Let $(X,\tau)$ be a topological space. If $X$ has the Bolzano-Weierstrass property then $X$ is compact.
Counterexample
Let $Y$ consist of two points; give $Y$ the topology consisting of $Y$ and the empty set. Then the space $X = \mathbb{Z}_{+} \times Y$ is limit point compact, for every nonempty subset of $X$ has a limit point. It is not compact, for the covering of $X$ by the open set $U_n = \{n\} \times Y$ has not finite collection covering $X.$
My question is how to prove formally that each infinite subset of $X = \mathbb{Z}_{+} \times Y$ has a limit point?
I can see it but I don't know if that's enough for a formal justification:
$U_1=1\times Y=\{(1,y_1),(1,y_2):y_1,y_2\in Y\},U_2= \dots $
Thus $(1,y_1)\in U_1$ is a limit point of $U_1$ because each open set that contains $(1,y_1)$ also contains $(1,y_2)$. Similar with the others $U_i$.

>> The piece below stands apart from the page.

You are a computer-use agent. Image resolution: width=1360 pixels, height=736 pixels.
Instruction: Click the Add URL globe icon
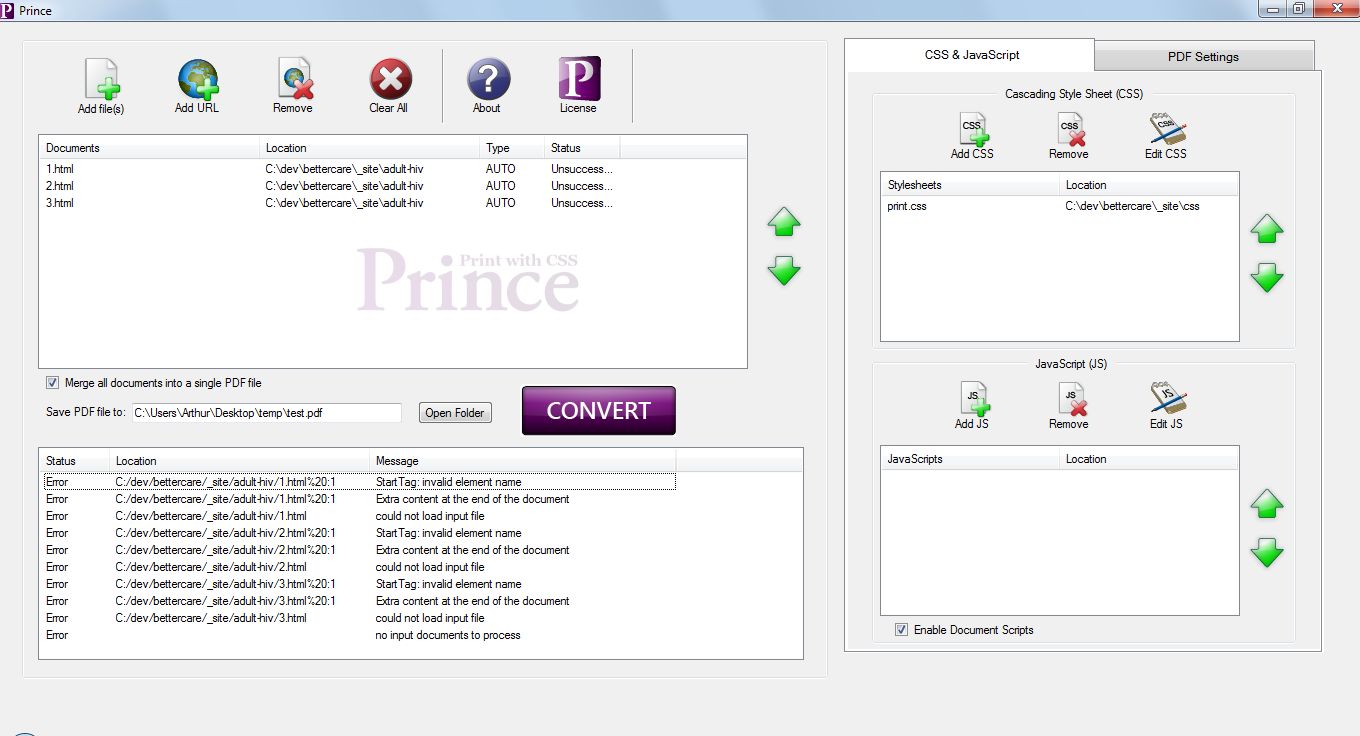(x=197, y=80)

It's actually true (as it says in the text of the counterexample) that every nonempty subset has a limit point, regardless if it's infinite. Let $S$ be a nonempty subset of $\mathbb Z_+\times Y$ and let $(n,y)\in S.$ Then $(n,\bar y)$ is a limit point of $S,$ where $\bar y$ is the other element of $Y.$ The neighborhoods of $(n,\bar y)$ are sets of the form $A\times Y$ where $n\in A$ and thus $(n,y)$ is an element of $S$ that is in every neighborhood of $(n,\bar y)$.